If your loved one is suffering from a serious illness, you may have heard about palliative care or hospice. Many people understand these two terms the same, but they differ in some important ways. However, both are related to providing care and comfort to the patient. The care is related to physical, mental, spiritual, and emotional. If you are looking for these services, it is essential to understand the difference between the two.
Difference between Hospice and Palliative Care
Both palliative and hospice care provides comfort to the patient. However, palliative care starts at the time of the diagnosis and goes continuously during treatment. On the other hand, hospice care starts when the treatment stops, and doctors have declared that they cannot save the life of the patient. Here the patient can survive for six months or less, which is when hospice care becomes an option.
Palliative care aims to ease pain and help the patient to deal with other problems if their condition is serious, but is not life-threatening at that time.
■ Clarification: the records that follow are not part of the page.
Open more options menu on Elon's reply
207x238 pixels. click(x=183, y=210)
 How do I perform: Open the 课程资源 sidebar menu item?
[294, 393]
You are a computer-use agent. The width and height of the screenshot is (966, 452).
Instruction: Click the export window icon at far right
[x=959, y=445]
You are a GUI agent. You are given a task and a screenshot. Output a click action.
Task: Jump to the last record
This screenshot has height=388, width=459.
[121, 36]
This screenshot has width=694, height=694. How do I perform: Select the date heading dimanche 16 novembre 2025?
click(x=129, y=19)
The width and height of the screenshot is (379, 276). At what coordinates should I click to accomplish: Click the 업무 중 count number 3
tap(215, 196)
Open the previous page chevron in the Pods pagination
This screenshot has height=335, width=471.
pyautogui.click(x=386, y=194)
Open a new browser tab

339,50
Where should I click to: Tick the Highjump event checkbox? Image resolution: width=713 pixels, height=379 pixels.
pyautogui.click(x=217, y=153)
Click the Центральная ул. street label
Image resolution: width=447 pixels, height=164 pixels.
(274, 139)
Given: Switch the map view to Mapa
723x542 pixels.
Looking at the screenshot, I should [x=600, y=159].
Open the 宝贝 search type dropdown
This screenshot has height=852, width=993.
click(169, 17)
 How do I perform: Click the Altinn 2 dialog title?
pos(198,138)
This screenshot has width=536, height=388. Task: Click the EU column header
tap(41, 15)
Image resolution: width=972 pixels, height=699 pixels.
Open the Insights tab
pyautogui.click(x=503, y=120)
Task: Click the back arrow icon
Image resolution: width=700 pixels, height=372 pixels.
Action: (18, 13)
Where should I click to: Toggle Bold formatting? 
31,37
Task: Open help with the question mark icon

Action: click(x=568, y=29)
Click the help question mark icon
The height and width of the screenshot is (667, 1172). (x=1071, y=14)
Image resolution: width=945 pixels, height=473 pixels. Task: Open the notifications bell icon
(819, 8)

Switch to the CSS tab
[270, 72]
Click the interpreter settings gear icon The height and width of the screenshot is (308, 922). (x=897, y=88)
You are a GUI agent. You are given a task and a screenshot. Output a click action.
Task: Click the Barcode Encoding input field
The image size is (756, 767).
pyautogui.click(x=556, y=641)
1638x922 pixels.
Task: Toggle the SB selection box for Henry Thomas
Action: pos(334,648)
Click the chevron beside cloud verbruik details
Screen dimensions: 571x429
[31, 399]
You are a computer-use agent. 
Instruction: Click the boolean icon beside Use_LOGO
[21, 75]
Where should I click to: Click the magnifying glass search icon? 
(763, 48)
Palliative care goes along with the treatment provided by the specialist. The care aims to help the patient and their family to deal with things like nerve pain, nausea, vomiting, or shortness of breath.
If the illness process seems harder and is affecting the mental status of the patient, palliative care can address that problem too. Physical symptoms like trouble sleeping, pain, shortness of breath, and loss of appetite are taken care of under palliative care. It also includes medicine, nutritional guidance, occupational therapy, physical therapy, and integrative therapies.
Hospice care is usually provided at home to the patient who can live six months or less. There are four levels of treatment. The level is routine home care that includes medical social services, speech-language services, physical therapy, occupational therapy, and durable medical equipment. The level two is continuous home care that is available at the time of a crisis. The service is provided 24 hours a day to the patient suffering from persistent pain, severe shortness of breath, and severe nausea.
The level three is general inpatient care, which is provided to the patient who faces severe short-term symptoms and cannot get adequate treatment at home. The level four is respite care that is served to the patient’s family more than the patient.